- WORK TO COMPLETE:
• 1. Revise the code review thread from "I'm not sure" to "queued in SubmitTask.", replacing "RequestNewWorkerIfNeeded" with "RequestWorkerIfNeeded".
• 2. Resume the code review thread on scheduling key refactoring, continuing on from its last sentence.

Discussed offline about refactoring this class to squash all of the fields that are currently related to SchedulingKey into one hashmap. The value should be a new struct that includes:

these new counts

the workers that are currently leased to us with that scheduling key (worker_to_lease_entry_)

whether there is a pending lease request for that key (pending_lease_requests_)

the tasks queued with that key (task_queues_)

stephanie-wang · 2020-08-20T21:52:58Z

I'll take another look once the refactoring and unit tests are done!

…chedulingKey into a single hashmap

stephanie-wang · 2020-08-24T22:48:51Z

src/ray/core_worker/transport/direct_task_transport.cc

-        it->second.push_back(task_spec);
+        auto &it = scheduling_key_entries_[scheduling_key];
+        it.task_queue_.push_back(task_spec);
+        RAY_CHECK(it.task_queue_.size() >= 1);


This check doesn't seem necessary.

stephanie-wang · 2020-08-24T22:57:27Z

src/ray/core_worker/transport/direct_task_transport.cc

    // We don't have any of this type of task to run.
    return;
  }

+  // If pipelining is enabled, check whether we really need a new worer or whether we have
+  // enough room in an existing worker's pipeline to send the new tasks
+  if (max_tasks_in_flight_per_worker_ > 1) {


I don't think we need this check because it should be okay to run the following code even when max_tasks_in_flight = 1.

stephanie-wang · 2020-08-24T23:04:09Z

src/ray/core_worker/transport/direct_task_transport.cc

+  // enough room in an existing worker's pipeline to send the new tasks
+  if (max_tasks_in_flight_per_worker_ > 1) {
+    if (scheduling_key_entry.tot_tasks_in_flight <
+        scheduling_key_entry.active_workers_.size() * max_tasks_in_flight_per_worker_) {


I'm not sure about putting this logic in RequestNewWorkerIfNeeded. It seems a bit strange to be submitting tasks in this method (before the logic only had to do with requesting new workers and not anything to do with task submission). It also seems a bit brittle because OnWorkerIdle, called below, calls back into RequestNewWorkerIfNeeded.

Instead, how about we only use the check to see whether we should request a new worker or not? Then, we should also move this new logic to submit tasks to already active workers to when the task is first queued in SubmitTask.

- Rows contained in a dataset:
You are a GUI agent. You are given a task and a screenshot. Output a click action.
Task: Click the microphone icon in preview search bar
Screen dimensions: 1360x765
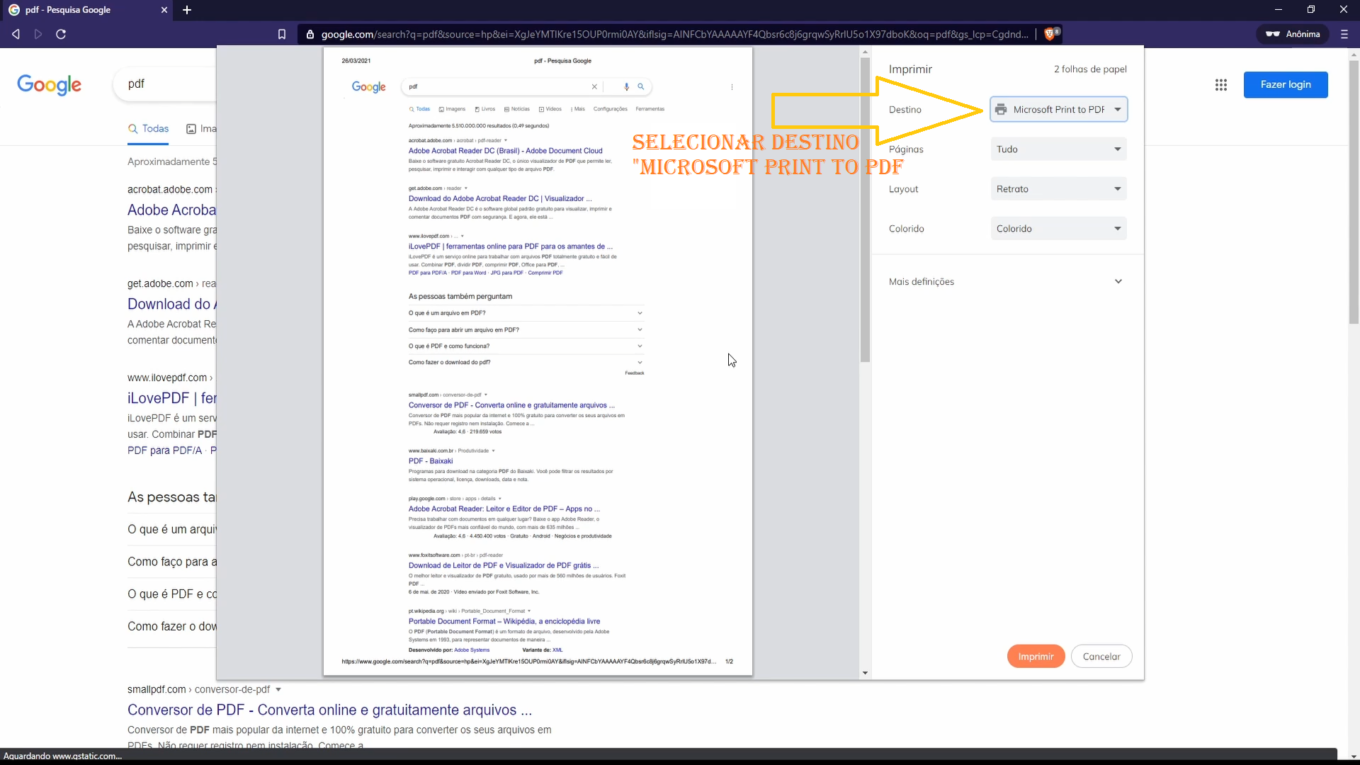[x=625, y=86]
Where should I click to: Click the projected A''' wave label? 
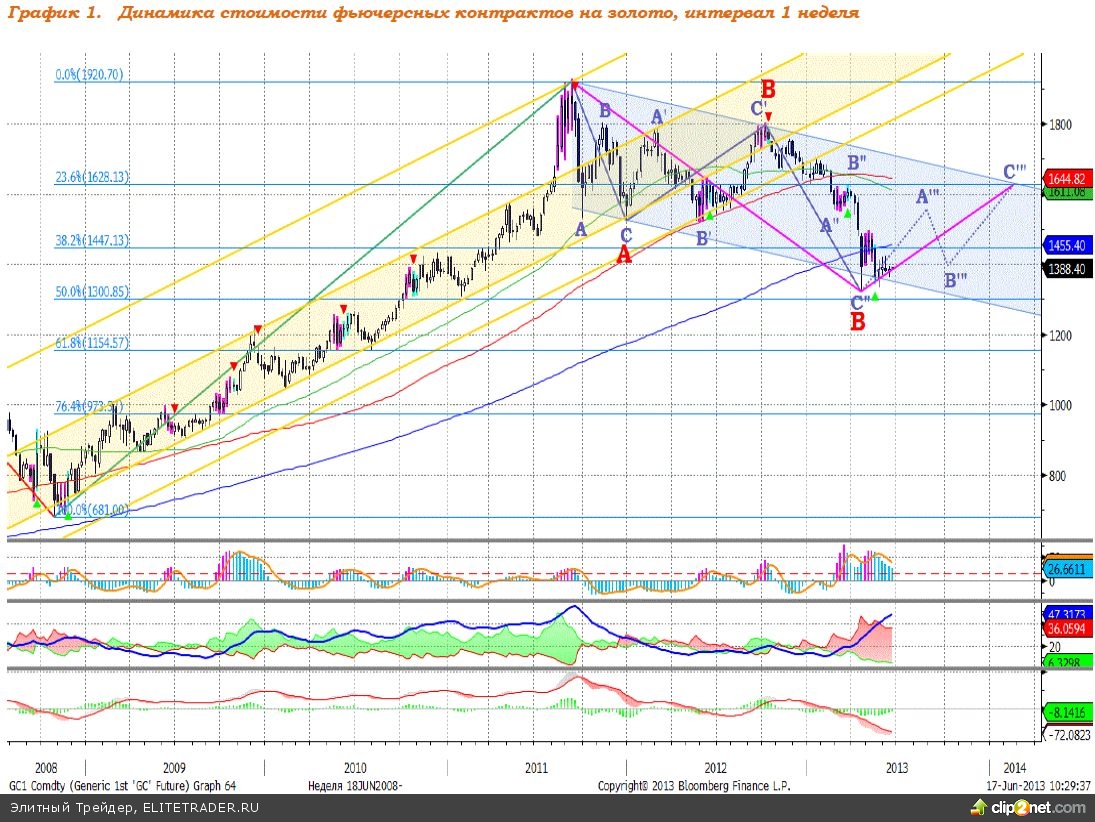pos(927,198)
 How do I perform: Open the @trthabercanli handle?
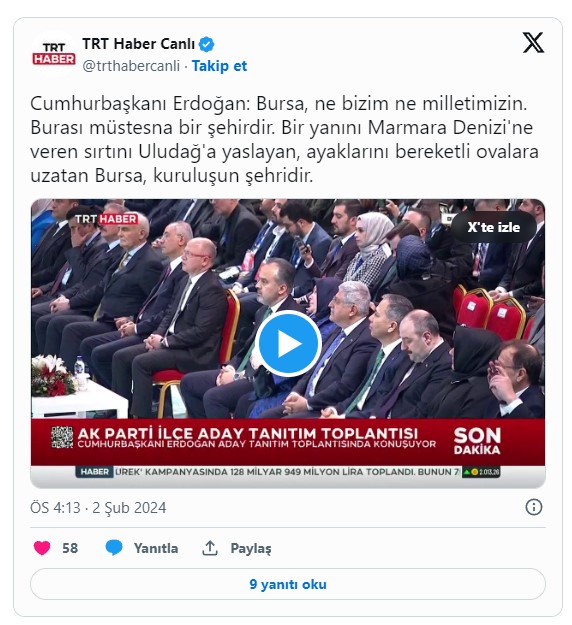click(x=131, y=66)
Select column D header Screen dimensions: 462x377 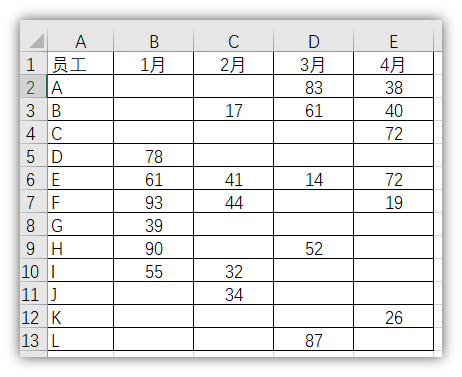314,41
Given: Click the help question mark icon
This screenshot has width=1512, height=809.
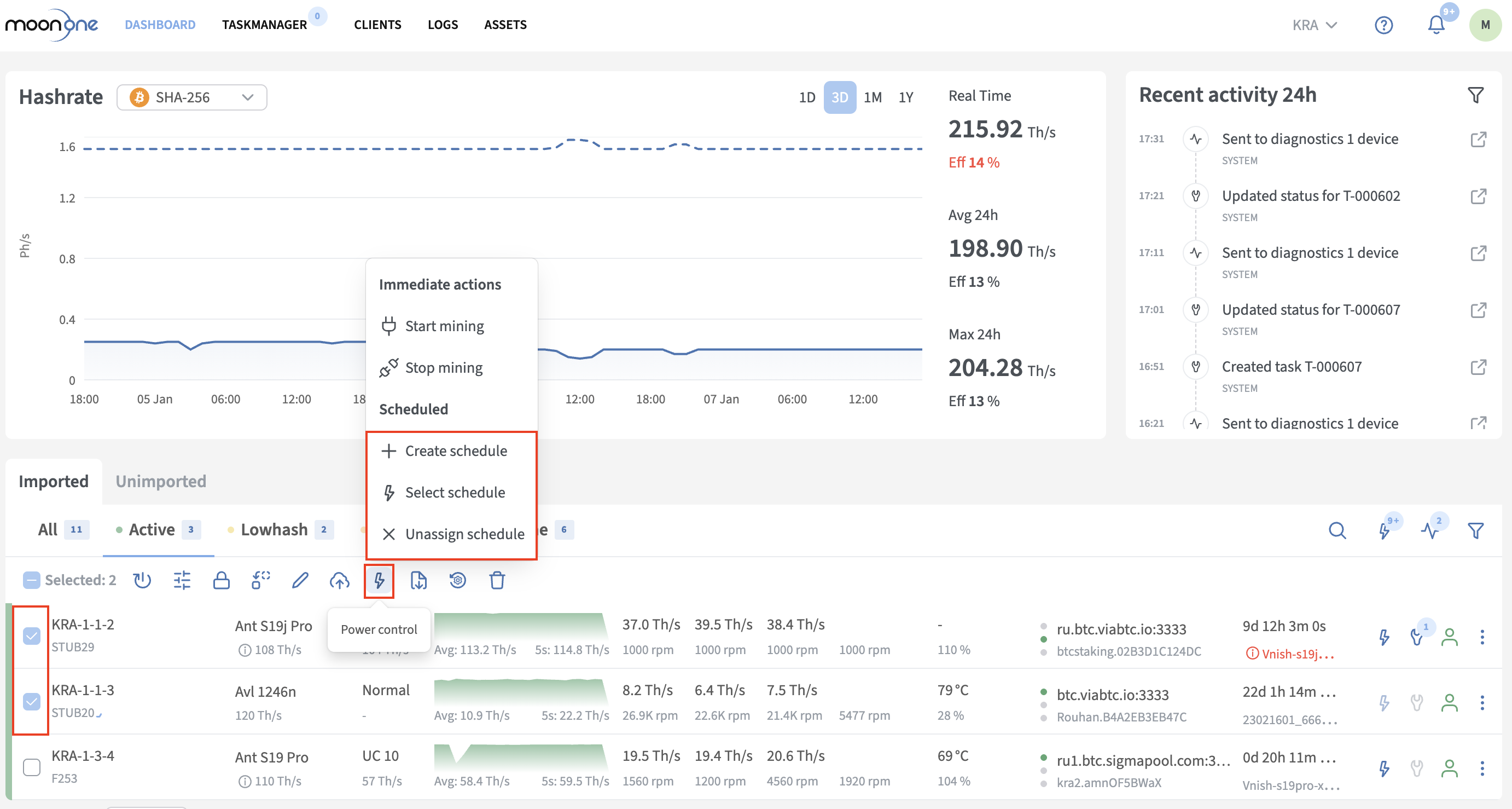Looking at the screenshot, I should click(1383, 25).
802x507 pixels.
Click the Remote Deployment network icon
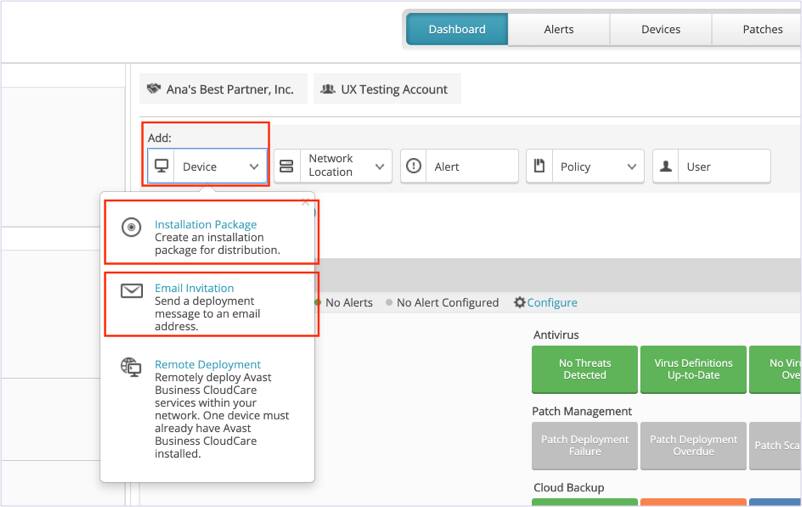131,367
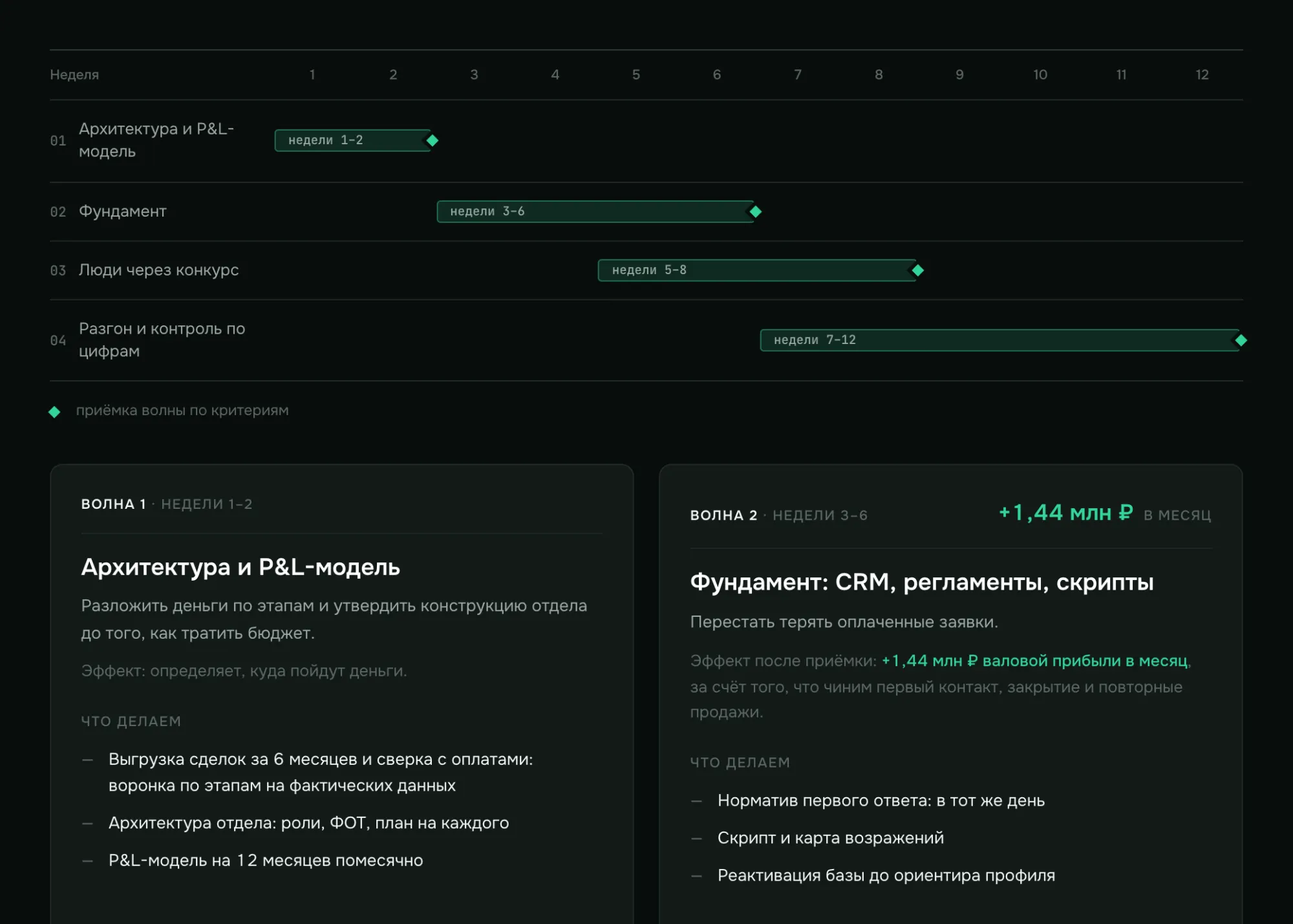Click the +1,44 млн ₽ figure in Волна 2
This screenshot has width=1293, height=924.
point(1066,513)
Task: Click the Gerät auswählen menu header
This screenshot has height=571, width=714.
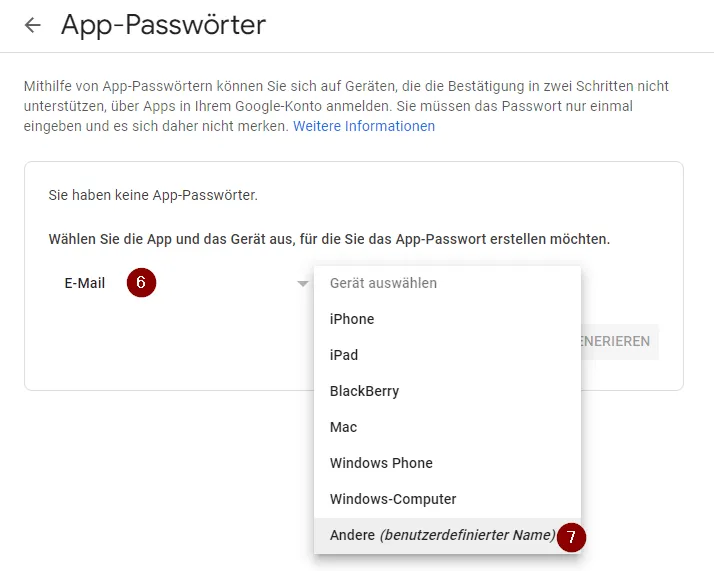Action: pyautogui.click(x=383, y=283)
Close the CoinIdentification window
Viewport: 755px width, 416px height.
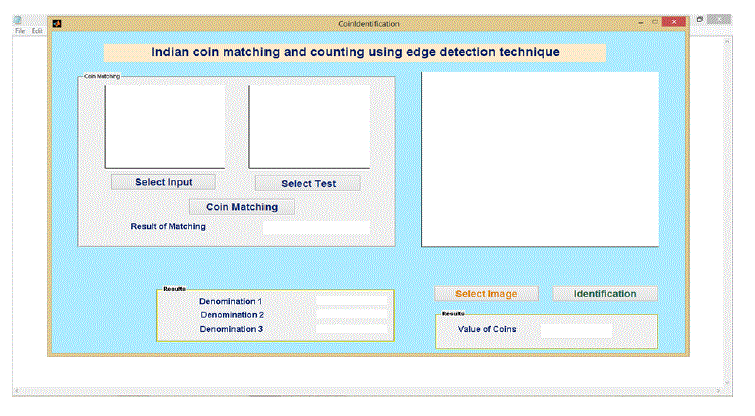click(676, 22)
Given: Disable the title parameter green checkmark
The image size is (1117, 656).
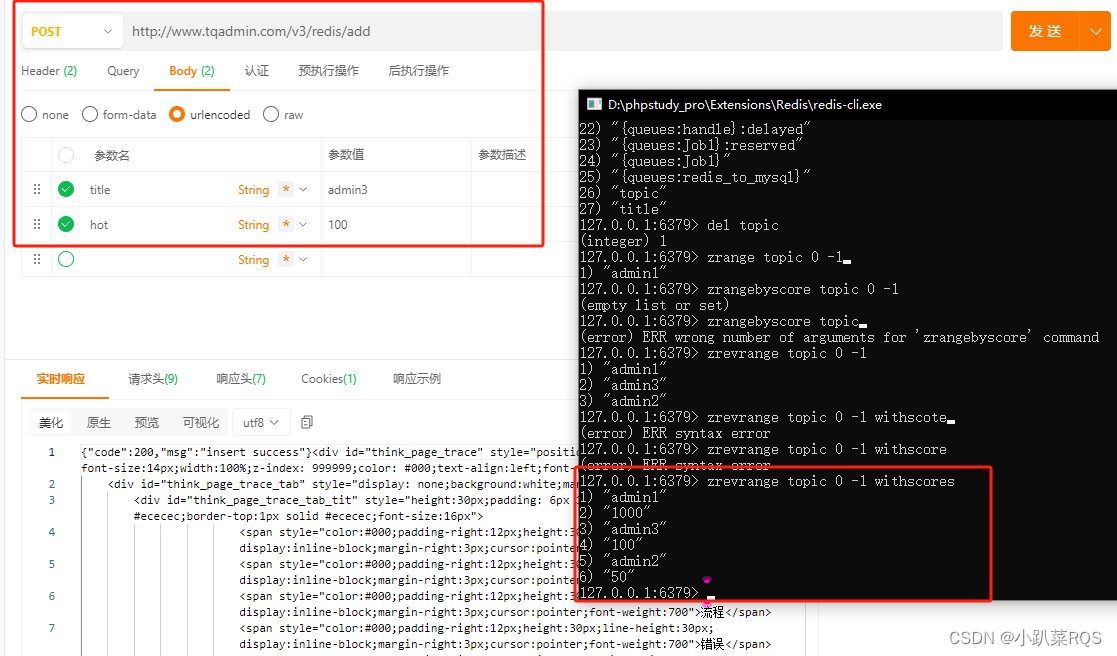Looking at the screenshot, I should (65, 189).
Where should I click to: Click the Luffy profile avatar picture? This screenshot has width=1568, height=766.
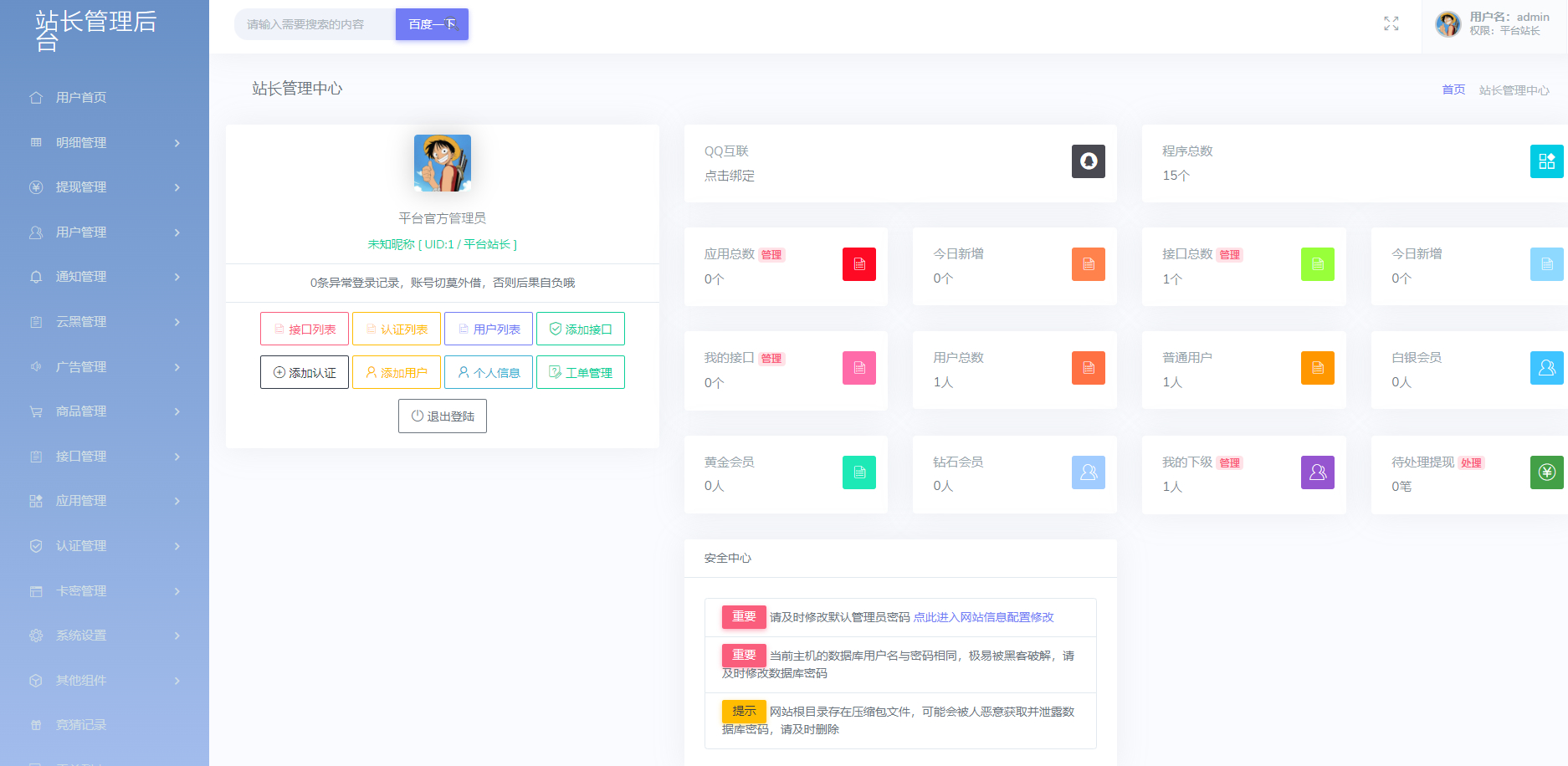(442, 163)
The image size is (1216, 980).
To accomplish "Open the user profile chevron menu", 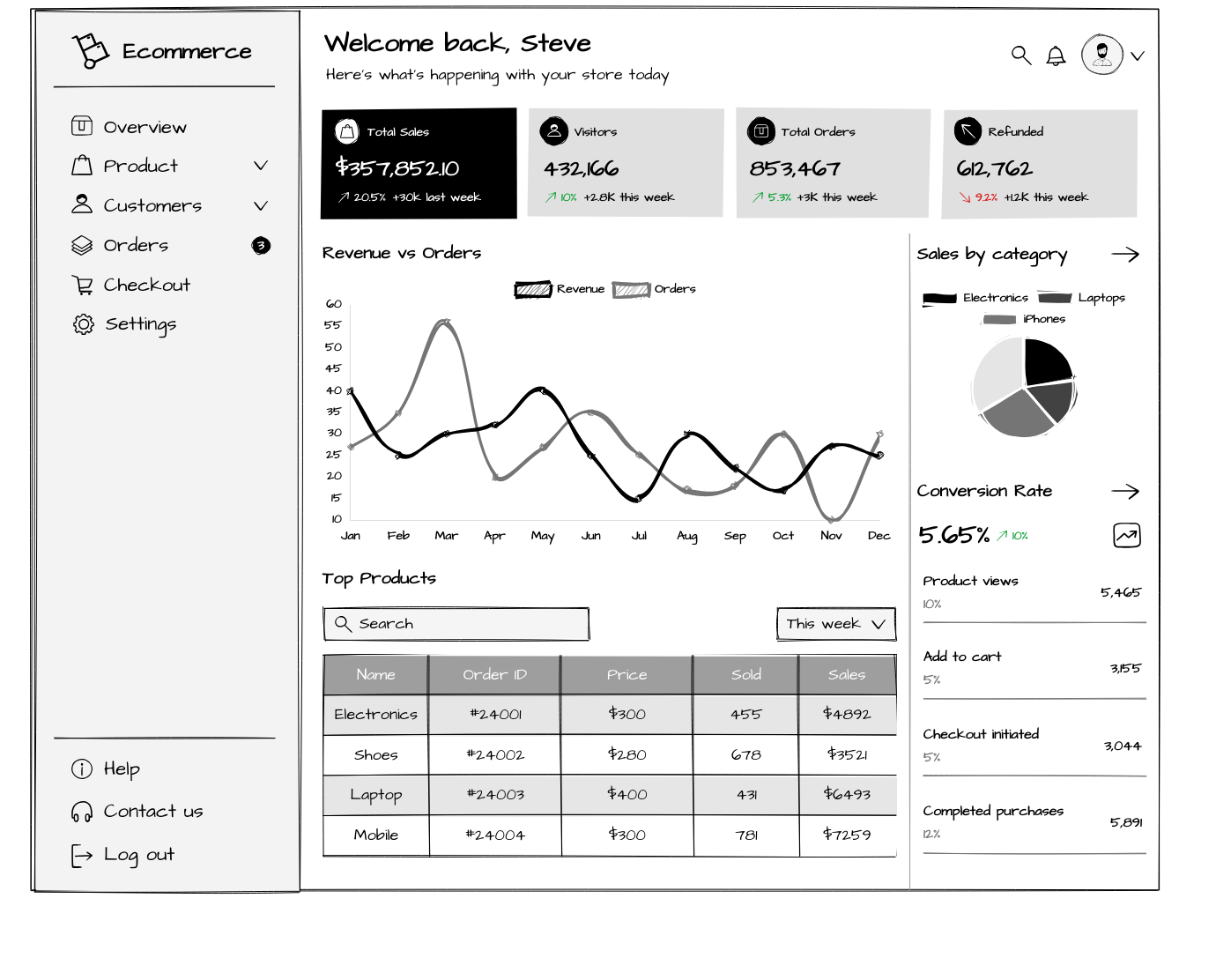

- THE ANSWERS:
• 1.
I'm not sure about putting this logic in RequestWorkerIfNeeded. It seems a bit strange to be submitting tasks in this method (before the logic only had to do with requesting new workers and not anything to do with task submission). It also seems a bit brittle because OnWorkerIdle, called below, calls back into RequestWorkerIfNeeded.

Instead, how about we only use the check to see whether we should request a new worker or not? Then, we should also move this new logic to submit tasks to already active workers to when the task is first queued in SubmitTask.

• 2.
The reason why I added this part (calling OnWorkerIdle from within RequestNewWorkerIfNeeded) was to avoid introducing new latency due to the fact that OnWorkerIdle works in a pull (rather than push) fashion. OnWorkerIdle is normally only called when (1) we get a new worker, or (2) when we get a response from a worker (after the worker has completed the execution of a task). At that point, we pull tasks from the queue and submit them.

Now, consider a scenario with a set of active workers with non-full pipelines, where we have just added a few more tasks to a queue at the owner's. In this situation, even if some of the pipelines are not full, before we can submit the new tasks to an active worker, we have to wait until that worker has responded back to the owner (because OnWorkerIdle is not called until then). If we submit to a queue at the owner's a number of tasks that is larger than the grand total of existing "spots" available in the pipelines to the existing worker, the system will only fill those pipelines (and realize that it needs to request an additional worker) only after it has received a response from every single one of the existing workers with non-full pipelines. As a result, the total number of active workers will be lower for a longer period of time, and the overall execution time will suffer.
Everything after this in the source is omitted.